# abrasive cut saw and shop saw



## alcober22

Hola a todos 

Necesito su ayuda para traducir la siguiente frase 

abrasive cut saw and shop saw

Es un manual sobre procedimientos de seguridad y habla sobre los cuidados que hay que tener manipulando sierras, motosierras. 

Mi intento es muy literal:

Corte y tala abrasivos de la sierra,

Gracias por su ayuda


----------



## Benzene

_Mi sugerencia es como sigue: "abrasive cut saw and shop saw" = "sierra con corte abrasivo y sierra de taller".

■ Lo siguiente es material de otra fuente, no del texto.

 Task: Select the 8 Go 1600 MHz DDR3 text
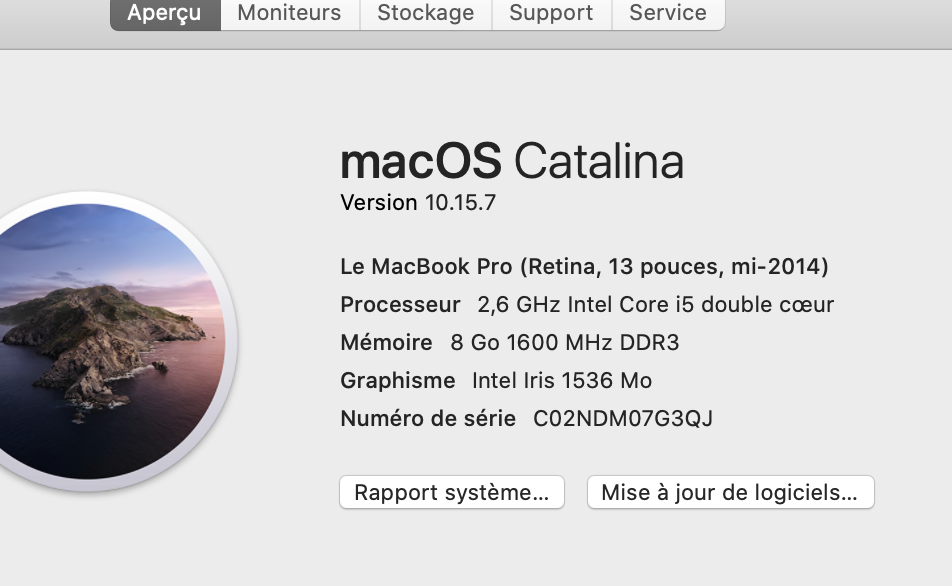[x=564, y=343]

No estoy del todo seguro sobre "sierra de taller" porque "shop saw" también podría significar "sierra industrial".
De todos modos, yo elegiría personalmente la "sierra de taller". 

Bye,
*Benzene*
_


----------



## alcober22

Muchas gracias Benzene me ayudas mucho


----------



## Lnewqban

Si el taller es una carpintería, es probable que la "sierra del taller" esté equipada con una hoja para cortar madera.
La otra sierra estaría equipada con un disco abrasivo para corte de metales o mármol.


----------



## Hakuna Matata

¿Podría ser un error tipográfico? Quizás sea una *chop saw*.


----------



## alcober22

Hakuna Matata, si es  verdad es una chop saw que significa entonces


----------



## Lnewqban

Mi sugerencia:
Abrasive cut saw and *chop* saw.

Sierras de disco abrasivo de corte y de trozar (tronzar en algunas regiones).

Por favor, ver:
Chop Saw Training | Safety Training


----------



## alcober22

Gracias Lnewqban


----------



## Isabel Sewell

Chop saw - only 90 degree cuts?


----------



## pops91710

Isabel Sewell said:


> Chop saw - only 90 degree cuts?



Yes, and nearly always associated with metal abrasive cut-off saws. I have never heard anything but *cut-off saws/abrasive cut-off saws*, which are just another way to say *chop saw*. I have never heard *abrasive cut saw*. If alcober's manual says that, I am betting it was Chinese made or non-native English writers.


----------